La PCR tiene algunas ventajas en relación con la VSG. Entre ellas sobresale el hecho de que el fibrinógeno, las proteínas monoclonales y la morfología eritrocitaria, no son causas de interferencia. Al igual que la VSG, cuando la PCR es positiva, indica la existencia de un proceso inflamatorio, pero no ofrece datos sobre sus causas.
En relación con los métodos para la determinación de la PCR, también existen ventajas si los comparamos con la VSG.
La VSG, cuando se determina con métodos manuales, requiere de pipetas especiales, de una observación estricta de la relación anticoagulante-sangre, de la colocación de la pipeta cargada en un soporte en posición vertical y del reposo durante 1 hora. Cualquier variación en las condiciones antes señaladas, causa errores groseros en los resultados. Para la VSG existen métodos automáticos que se reservan para los laboratorios que tienen una carga grande de trabajo, que justifique la adquisición de un equipo tan costoso para
realizar ese tipo de análisis.
En su determinación, la PCR ofrece las ventajas siguientes:
1. Prueba de aglutinación con látex, de fácil realización.
2. Ensayos inmunoenzimáticos manuales o automáticos (ELISA), nefelometría con láser, fluorescencia polarizada e inmunoturbidimetría. Ya sea el método manual o el automático, el tiempo consumido en su determinación no es mayor que 10 minutos y el material biológico es, por lo general, suero.
Aunque todavía la VSG se mantiene como una prueba de uso generalizado, tiene en la PCR una potente rival que ha ganado territorios diagnósticos en enfermedades como apendicitis, pancreatitis, enfermedades reumáticas (artritis reumatoidea) y cardiovasculares.

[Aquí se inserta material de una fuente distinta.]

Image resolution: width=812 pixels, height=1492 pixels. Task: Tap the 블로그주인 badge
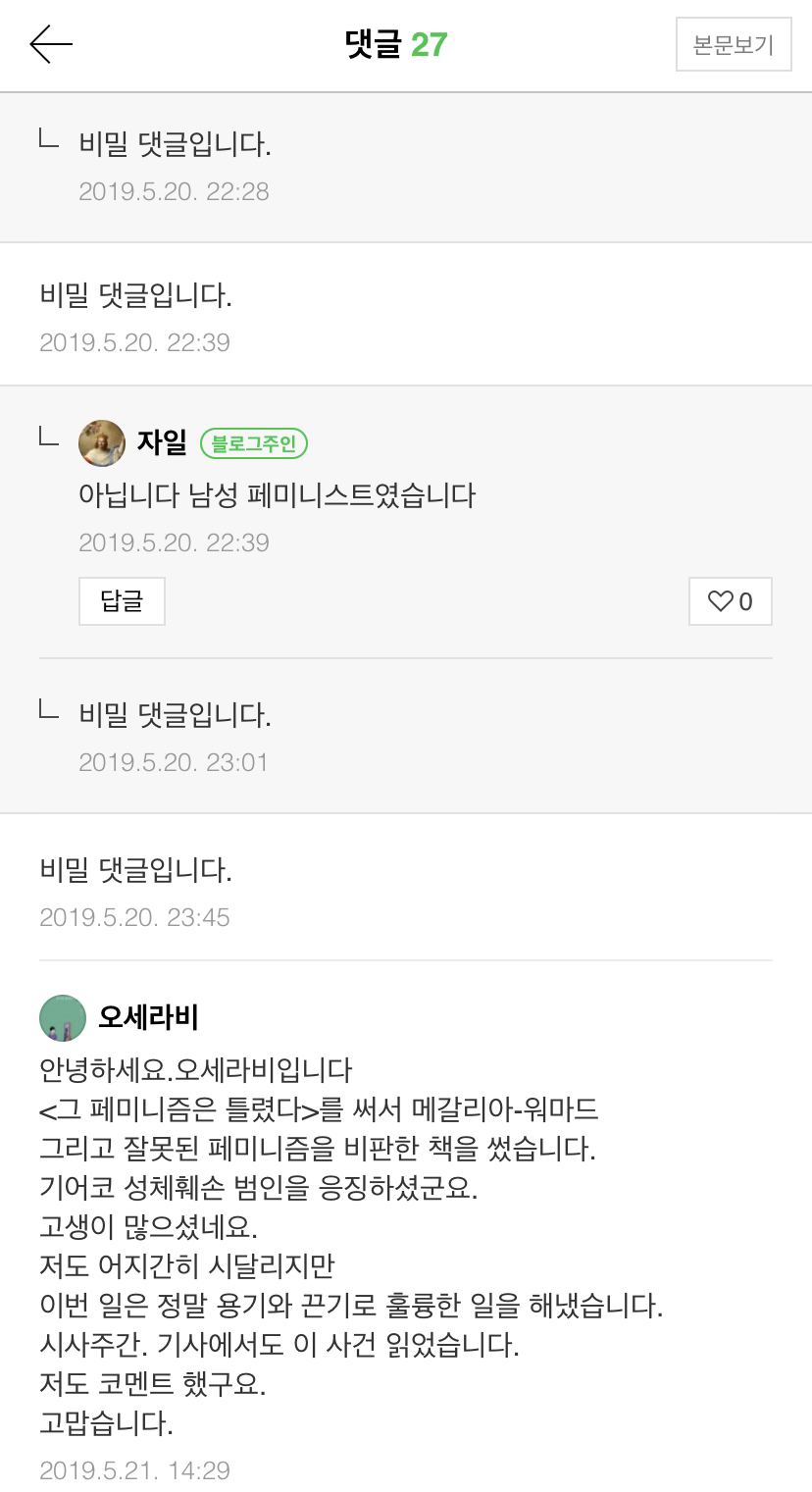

En este grupo de enfermedades y en los trastornos vasculares periféricos, la PCR es considerada un factor de riesgo. A partir de estudios publicados en 1997, se demostró la importancia de la PCR como agente predictivo de futuros IMA, o de la posible repetición del IMA cuando, después de ocurrido el primer ataque, sus valores se mantienen elevados.
Alfa 1 antitripsina. Es un inhibidor de la tripsina y la plasmina, por lo cual protege al cuerpo de la autodigestión. Se eleva en las reacciones de la fase aguda y en el embarazo. Su deficiencia es causa de enfisema pulmonar y falla hepática en la enfermedad homocigótica.
Alfa 1 glucoproteína ácida. Su función es des-conocida.
Su determinación se utiliza para seguir las reacciones de la fase aguda.
Haptoglobina. Se une a la hemoglobina libre en el suero. Se determina para el seguimiento de las reacciones de la fase aguda y en los procesos en los que ocurre hemólisis, como las reacciones postransfusionales y anemias hemolíticas, en las cuales su concentración disminuye al unirse a la hemoglobina libre que proviene de los eritrocitos destruidos.
C3 y C4. Los niveles del complemento aumentan en las reacciones inflamatorias (fase aguda). Sus valores disminuyen en las enfermedades autoinmunes.
Fibrinógeno. Es un factor de la coagulación de la sangre. Además, forma parte de los RFA, por lo que aumenta en las infecciones, en las reacciones inflamatorias y en el embarazo. Disminuye en los trastornos de la coagulación como la coagulación intravascular diseminada (CID), en las enfermedades de origen congénito y adquirido (hepatopatías).